Il meccanismo della frode
Al centro dell’inchiesta c’è la tecnica definita Man in the Middle, un sistema che consente ai truffatori di inserirsi nelle comunicazioni via e-mail tra le parti coinvolte in un pagamento. Attraverso l’alterazione dei messaggi, i criminali riescono a modificare fraudolentemente le coordinate bancarie, indirizzando il denaro verso conti nella loro disponibilità.
L’indagine ha preso avvio dalla denuncia presentata da una coppia di coniugi. Nel novembre 2025, durante il rogito notarile per l’acquisto di un immobile, i due avevano disposto un bonifico istantaneo di 83.961 euro. La somma, che avrebbe dovuto essere destinata a un conto riconducibile alla banca incaricata dell’estinzione del mutuo, è stata invece trasferita su un rapporto bancario sostituito dagli autori della frode attraverso la manipolazione delle comunicazioni telematiche.
Il recupero del denaro
L’intervento degli investigatori ha permesso di seguire in tempo reale il percorso del denaro e di ottenere il sequestro preventivo dell’intera somma. Il provvedimento è stato eseguito prima che le disponibilità venissero disperse attraverso ulteriori trasferimenti verso altri conti correnti, compresi rapporti bancari esteri.
Gli accertamenti hanno portato gli investigatori a ritenere il giovane gravemente indiziato di aver messo a disposizione numerosi conti correnti aperti online presso diversi istituti di credito. Secondo quanto emerso, i rapporti sarebbero risultati direttamente collegati alla gestione delle somme sottratte alle vittime. Le verifiche hanno inoltre consentito di recuperare ulteriori 85.400 euro.
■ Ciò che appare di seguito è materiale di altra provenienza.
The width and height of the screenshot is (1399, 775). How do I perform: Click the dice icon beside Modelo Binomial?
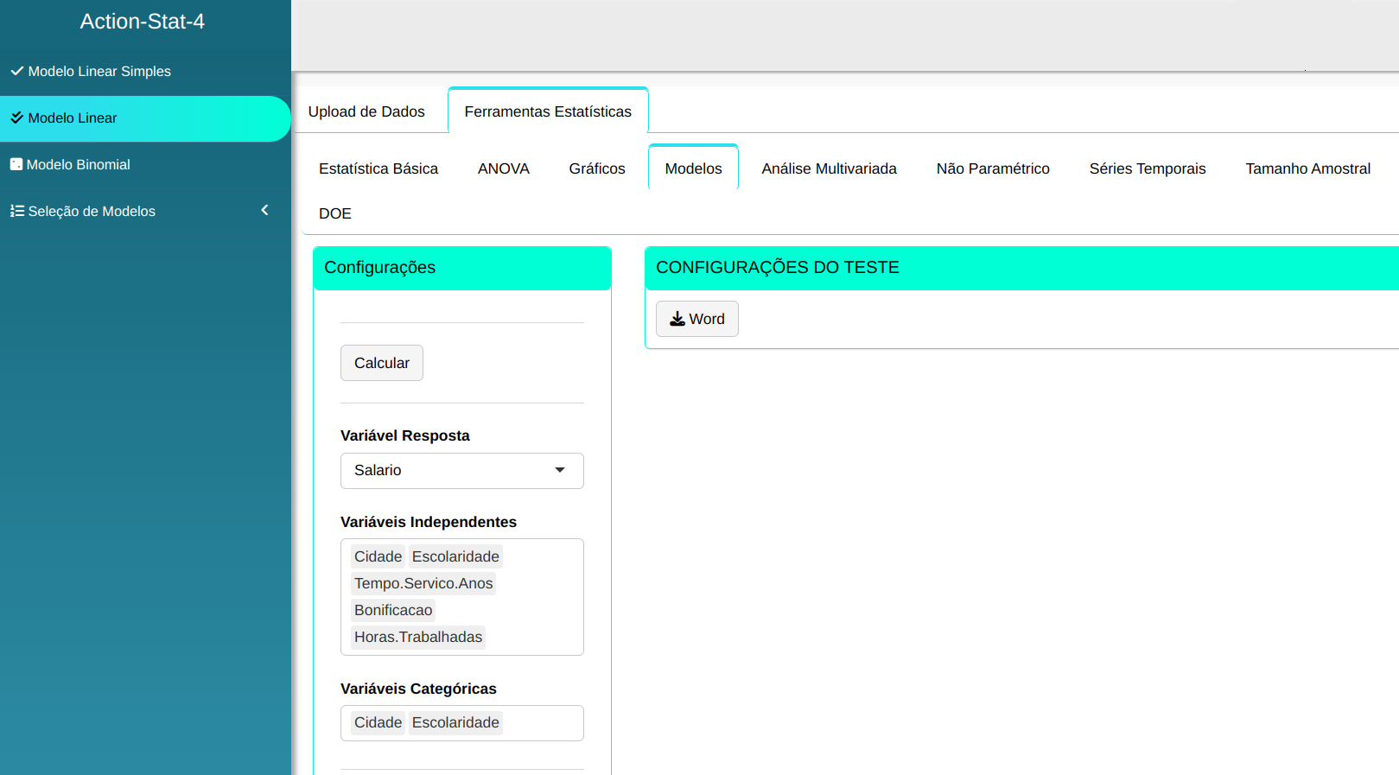(x=16, y=164)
L’attività è stata coordinata inizialmente dalla Procura della Repubblica di Firenze e, in seguito, da quella di Catania. La posizione del giovane resta al vaglio dell’autorità giudiziaria, mentre gli accertamenti proseguono per ricostruire i passaggi delle somme e il ruolo degli altri eventuali componenti dell’organizzazione.